Action item:
All entries must be repeated exactly. No picture should appear in the result.

Records provided:
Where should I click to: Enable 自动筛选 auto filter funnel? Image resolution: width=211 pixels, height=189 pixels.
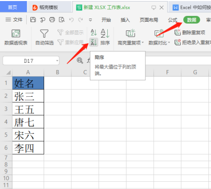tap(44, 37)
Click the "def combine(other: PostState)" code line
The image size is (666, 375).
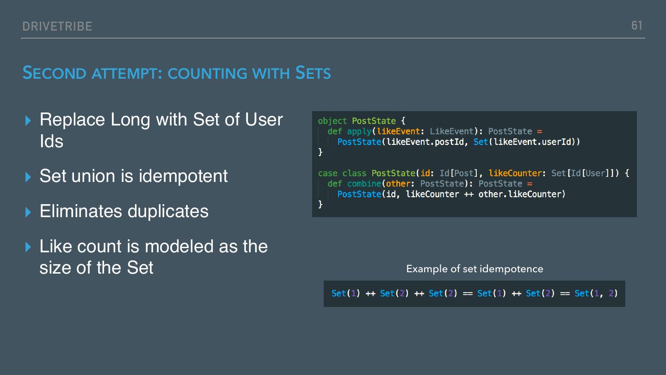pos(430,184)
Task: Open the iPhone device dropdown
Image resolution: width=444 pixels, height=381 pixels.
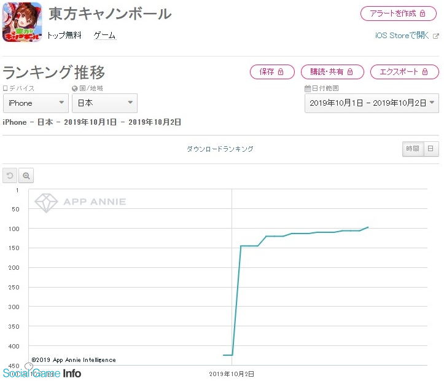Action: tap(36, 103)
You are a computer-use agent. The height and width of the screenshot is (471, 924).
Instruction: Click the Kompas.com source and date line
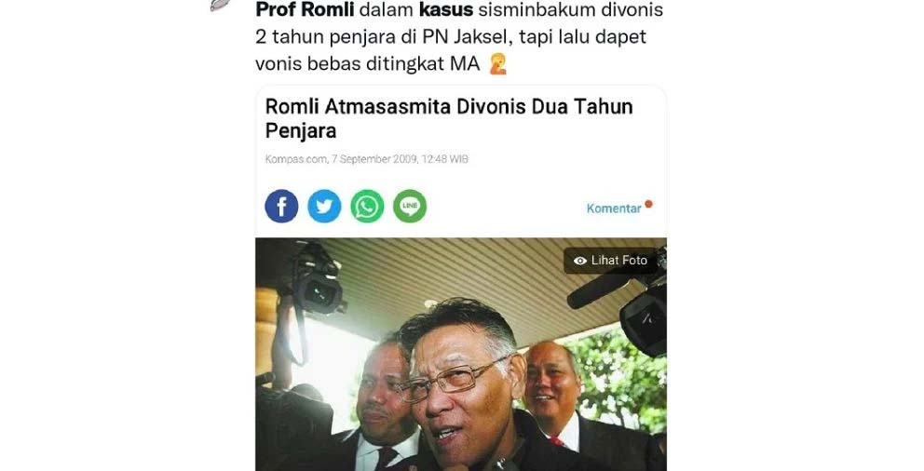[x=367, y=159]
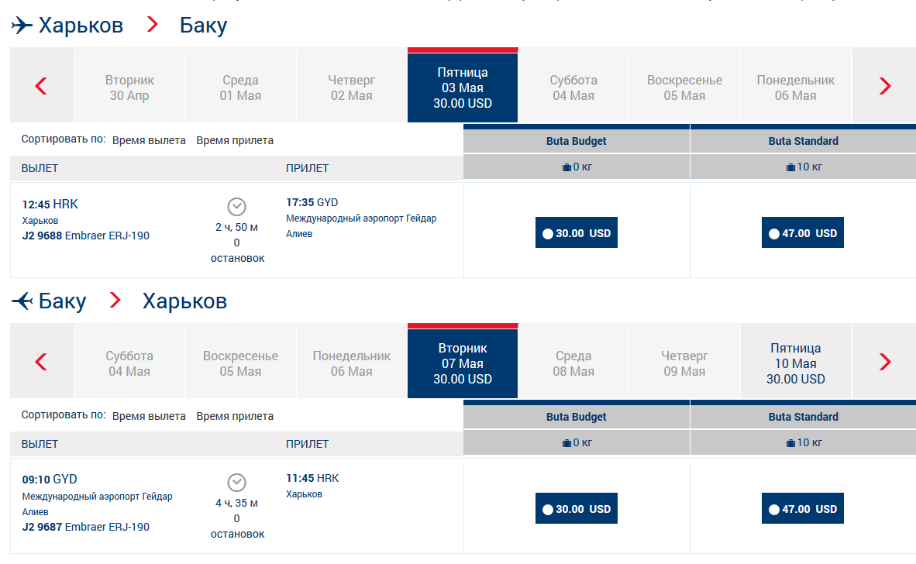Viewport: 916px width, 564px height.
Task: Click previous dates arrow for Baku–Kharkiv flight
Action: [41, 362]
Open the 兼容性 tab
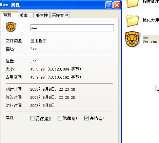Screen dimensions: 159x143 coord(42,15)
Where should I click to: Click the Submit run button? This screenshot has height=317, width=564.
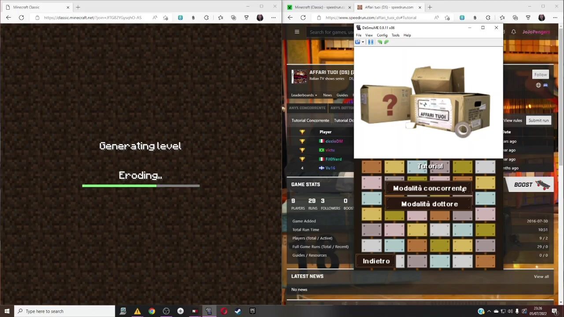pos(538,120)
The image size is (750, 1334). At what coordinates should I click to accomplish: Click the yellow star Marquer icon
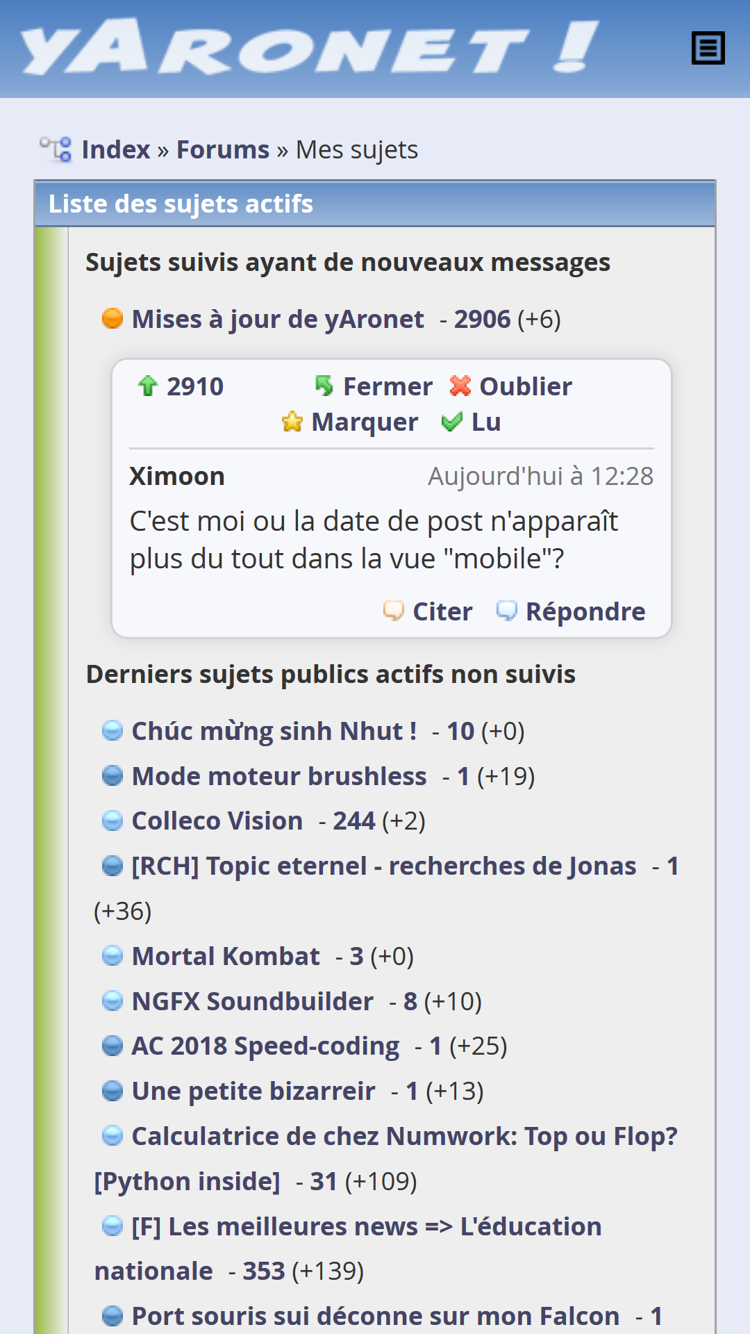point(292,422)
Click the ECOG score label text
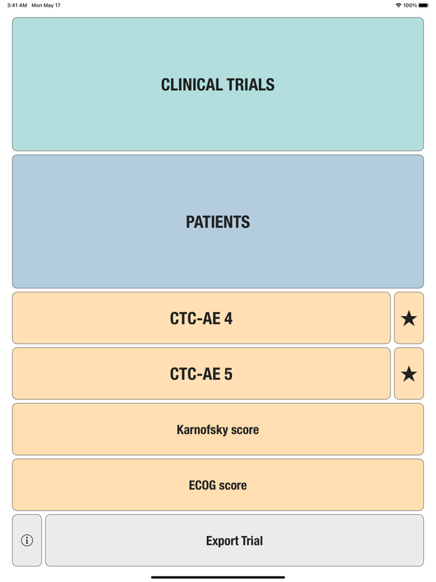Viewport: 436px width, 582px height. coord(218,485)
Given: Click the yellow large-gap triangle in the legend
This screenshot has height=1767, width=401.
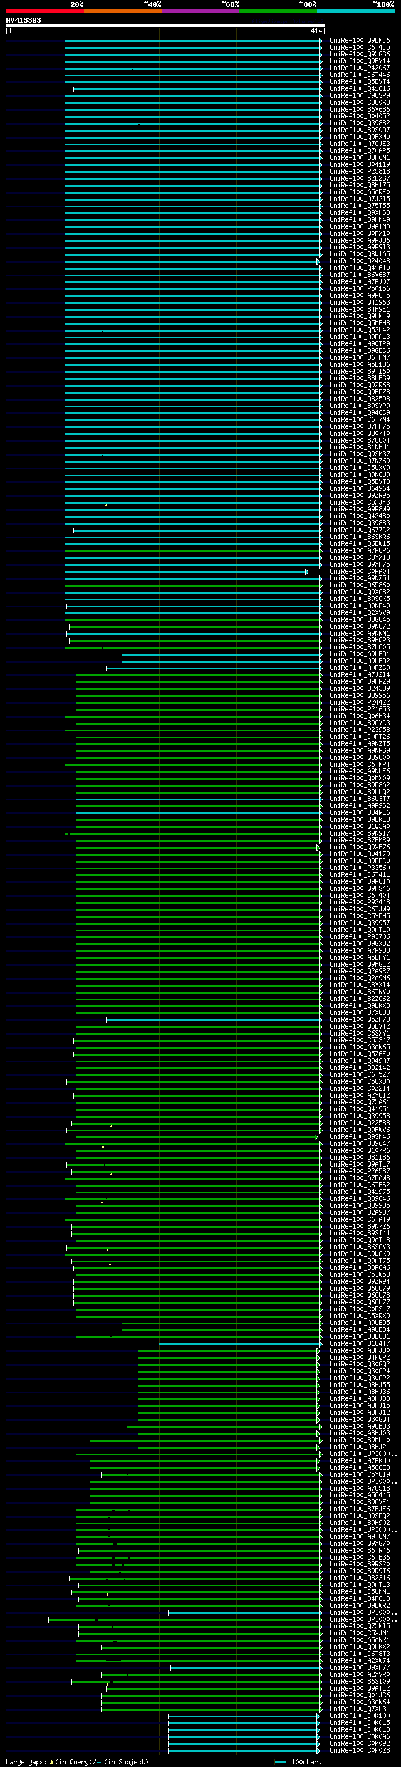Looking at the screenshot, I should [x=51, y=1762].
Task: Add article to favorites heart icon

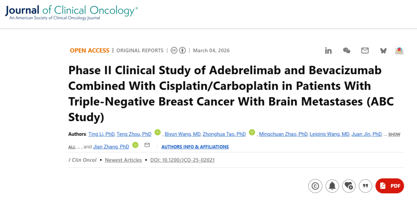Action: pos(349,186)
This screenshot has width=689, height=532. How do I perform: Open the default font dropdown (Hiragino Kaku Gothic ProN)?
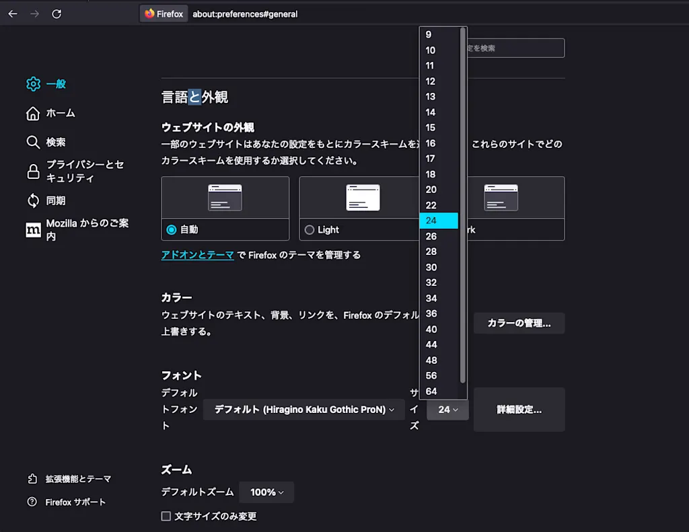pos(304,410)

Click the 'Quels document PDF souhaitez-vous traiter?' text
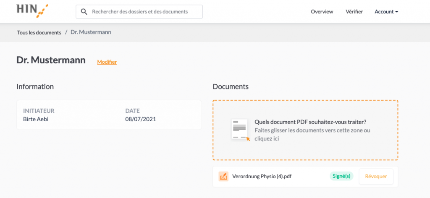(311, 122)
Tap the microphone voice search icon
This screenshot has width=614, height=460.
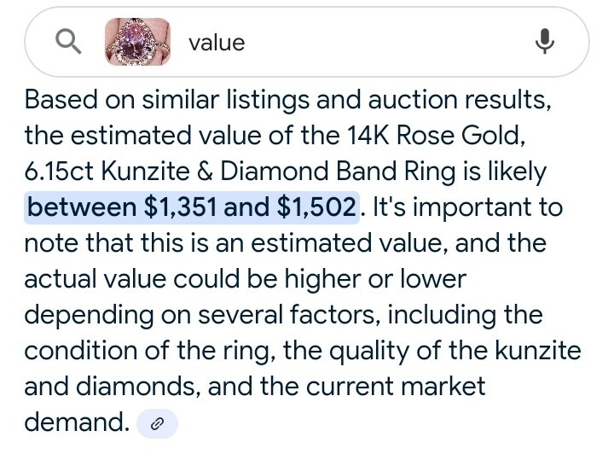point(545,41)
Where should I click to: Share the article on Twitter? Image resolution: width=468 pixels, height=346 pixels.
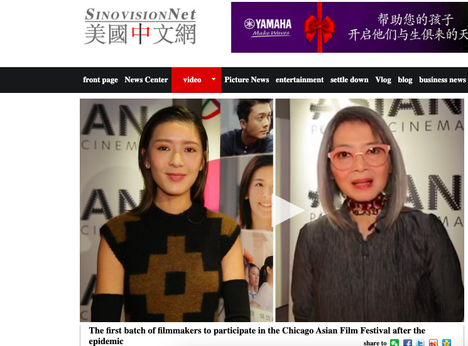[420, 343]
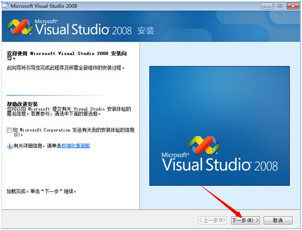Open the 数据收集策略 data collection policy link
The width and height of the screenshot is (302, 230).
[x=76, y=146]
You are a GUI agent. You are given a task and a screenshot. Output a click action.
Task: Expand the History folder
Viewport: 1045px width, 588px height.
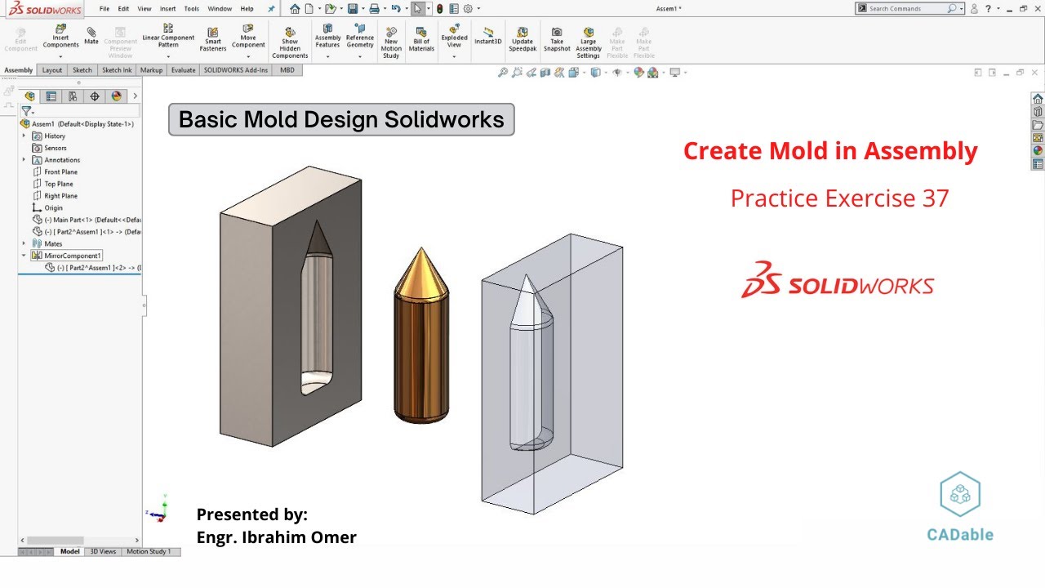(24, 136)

Reply to the exercise:
Where should I click to: Enable 自动筛选 auto filter funnel? Image resolution: width=211 pixels, height=189 pixels.
tap(44, 37)
Click the "def combine(other: PostState)" code line
The image size is (666, 375).
pos(430,184)
Task: Open the iPhone device dropdown
Image resolution: width=444 pixels, height=381 pixels.
Action: tap(36, 103)
You are a computer-use agent. The height and width of the screenshot is (471, 924).
Instruction: Click the Kompas.com source and date line
[x=367, y=159]
Viewport: 916px width, 564px height.
Task: Click previous dates arrow for Baku–Kharkiv flight
Action: [41, 362]
Open the 兼容性 tab
Screen dimensions: 159x143 coord(42,15)
Where should I click to: Click the Submit run button? This screenshot has height=317, width=564.
pos(538,120)
The image size is (750, 1334). At what coordinates should I click to accomplish: Click the yellow star Marquer icon
point(292,422)
Click the ECOG score label text
Viewport: 436px width, 582px height. coord(218,485)
Given: Click the yellow large-gap triangle in the legend
This screenshot has height=1767, width=401.
Looking at the screenshot, I should [x=51, y=1762].
Task: Add article to favorites heart icon

Action: pos(349,186)
This screenshot has width=689, height=532. How do I perform: Open the default font dropdown (Hiragino Kaku Gothic ProN)?
pos(304,410)

Click the 'Quels document PDF souhaitez-vous traiter?' text
(311, 122)
Tap the microphone voice search icon
This screenshot has width=614, height=460.
point(545,41)
Where should I click to: Share the article on Twitter? Image resolution: width=468 pixels, height=346 pixels.
[420, 343]
Open the 数据收集策略 data collection policy link
The width and height of the screenshot is (302, 230).
[x=76, y=146]
You are a GUI agent. You are given a task and a screenshot. Output a click action.
Task: Expand the History folder
Viewport: 1045px width, 588px height.
(24, 136)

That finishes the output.